Text and element pointing data:
☆ ☆ ☆

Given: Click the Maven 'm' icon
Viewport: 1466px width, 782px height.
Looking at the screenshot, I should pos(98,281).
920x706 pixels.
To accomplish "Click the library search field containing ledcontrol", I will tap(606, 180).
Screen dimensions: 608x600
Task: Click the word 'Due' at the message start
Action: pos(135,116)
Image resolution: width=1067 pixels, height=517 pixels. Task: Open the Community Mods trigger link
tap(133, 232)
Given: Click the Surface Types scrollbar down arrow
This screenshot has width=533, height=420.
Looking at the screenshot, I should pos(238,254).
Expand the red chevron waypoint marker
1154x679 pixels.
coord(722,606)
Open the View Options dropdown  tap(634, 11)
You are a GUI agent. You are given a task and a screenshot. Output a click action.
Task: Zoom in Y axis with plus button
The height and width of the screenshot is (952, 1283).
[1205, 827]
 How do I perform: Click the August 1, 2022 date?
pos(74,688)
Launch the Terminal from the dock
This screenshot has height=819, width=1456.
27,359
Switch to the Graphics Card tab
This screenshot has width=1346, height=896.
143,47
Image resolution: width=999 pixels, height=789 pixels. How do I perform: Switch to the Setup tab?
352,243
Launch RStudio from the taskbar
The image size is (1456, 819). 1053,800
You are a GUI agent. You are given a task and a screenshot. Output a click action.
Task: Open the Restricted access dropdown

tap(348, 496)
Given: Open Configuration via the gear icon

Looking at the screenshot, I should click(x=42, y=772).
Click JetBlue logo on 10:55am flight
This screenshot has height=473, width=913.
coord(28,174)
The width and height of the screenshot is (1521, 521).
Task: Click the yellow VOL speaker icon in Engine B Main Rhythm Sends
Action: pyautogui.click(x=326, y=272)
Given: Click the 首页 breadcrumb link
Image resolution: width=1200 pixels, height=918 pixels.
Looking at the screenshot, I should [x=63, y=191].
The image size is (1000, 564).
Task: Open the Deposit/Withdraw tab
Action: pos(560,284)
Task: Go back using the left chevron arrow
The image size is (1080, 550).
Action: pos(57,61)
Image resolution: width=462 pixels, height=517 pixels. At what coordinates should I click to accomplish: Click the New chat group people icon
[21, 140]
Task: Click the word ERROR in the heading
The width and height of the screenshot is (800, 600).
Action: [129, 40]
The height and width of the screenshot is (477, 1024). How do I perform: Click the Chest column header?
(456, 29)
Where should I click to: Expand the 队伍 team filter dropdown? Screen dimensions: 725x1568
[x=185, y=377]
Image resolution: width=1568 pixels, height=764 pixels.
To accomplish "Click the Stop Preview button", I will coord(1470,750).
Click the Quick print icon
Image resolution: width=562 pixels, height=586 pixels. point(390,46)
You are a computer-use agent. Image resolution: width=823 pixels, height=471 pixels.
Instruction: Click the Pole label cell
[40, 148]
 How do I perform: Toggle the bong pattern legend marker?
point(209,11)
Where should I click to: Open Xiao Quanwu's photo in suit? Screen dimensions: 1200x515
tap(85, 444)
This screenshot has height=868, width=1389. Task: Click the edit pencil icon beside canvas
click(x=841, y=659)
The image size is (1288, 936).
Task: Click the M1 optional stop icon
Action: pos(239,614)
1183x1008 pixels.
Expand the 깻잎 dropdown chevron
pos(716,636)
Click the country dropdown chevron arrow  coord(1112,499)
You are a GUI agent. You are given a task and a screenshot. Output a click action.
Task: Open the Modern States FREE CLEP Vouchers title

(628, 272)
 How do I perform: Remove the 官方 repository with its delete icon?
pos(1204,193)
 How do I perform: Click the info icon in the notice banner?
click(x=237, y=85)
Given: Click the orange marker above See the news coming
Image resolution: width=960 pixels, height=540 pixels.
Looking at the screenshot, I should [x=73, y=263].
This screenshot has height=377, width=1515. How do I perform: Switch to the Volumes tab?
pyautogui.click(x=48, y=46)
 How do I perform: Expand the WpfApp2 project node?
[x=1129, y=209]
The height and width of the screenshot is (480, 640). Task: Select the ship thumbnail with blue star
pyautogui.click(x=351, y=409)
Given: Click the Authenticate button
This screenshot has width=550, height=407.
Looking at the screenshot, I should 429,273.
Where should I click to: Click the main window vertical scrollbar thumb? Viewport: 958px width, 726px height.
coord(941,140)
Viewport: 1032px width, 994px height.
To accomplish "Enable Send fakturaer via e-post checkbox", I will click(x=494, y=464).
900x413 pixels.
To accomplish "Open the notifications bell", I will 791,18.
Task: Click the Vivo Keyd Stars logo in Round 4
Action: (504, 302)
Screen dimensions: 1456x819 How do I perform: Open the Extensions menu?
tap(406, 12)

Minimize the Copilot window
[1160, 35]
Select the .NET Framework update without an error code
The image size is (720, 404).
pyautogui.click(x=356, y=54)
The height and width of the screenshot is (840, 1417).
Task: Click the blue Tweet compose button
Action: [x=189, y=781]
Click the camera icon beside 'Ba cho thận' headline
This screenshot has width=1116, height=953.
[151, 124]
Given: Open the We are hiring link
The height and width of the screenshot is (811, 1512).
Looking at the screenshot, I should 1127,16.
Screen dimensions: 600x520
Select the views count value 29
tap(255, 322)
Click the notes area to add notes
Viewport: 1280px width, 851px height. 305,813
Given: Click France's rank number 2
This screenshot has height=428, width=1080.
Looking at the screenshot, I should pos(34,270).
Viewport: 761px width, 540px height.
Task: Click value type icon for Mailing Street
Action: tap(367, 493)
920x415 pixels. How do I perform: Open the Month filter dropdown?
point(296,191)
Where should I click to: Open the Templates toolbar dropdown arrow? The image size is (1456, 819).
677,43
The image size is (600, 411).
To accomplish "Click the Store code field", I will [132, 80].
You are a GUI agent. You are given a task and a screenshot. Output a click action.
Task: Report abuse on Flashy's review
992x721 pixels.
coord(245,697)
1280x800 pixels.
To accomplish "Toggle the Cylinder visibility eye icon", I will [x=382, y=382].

☆ ☆ ☆

Request ->
Swap "icon" for "button" in the data, starting at the first line and stopping after the line that contains "Looking at the screenshot, I should pos(98,281).". Return only those lines, with everything else unchanged.

Answer to this task ->
Given: Click the Maven 'm' button
Viewport: 1466px width, 782px height.
Looking at the screenshot, I should pos(98,281).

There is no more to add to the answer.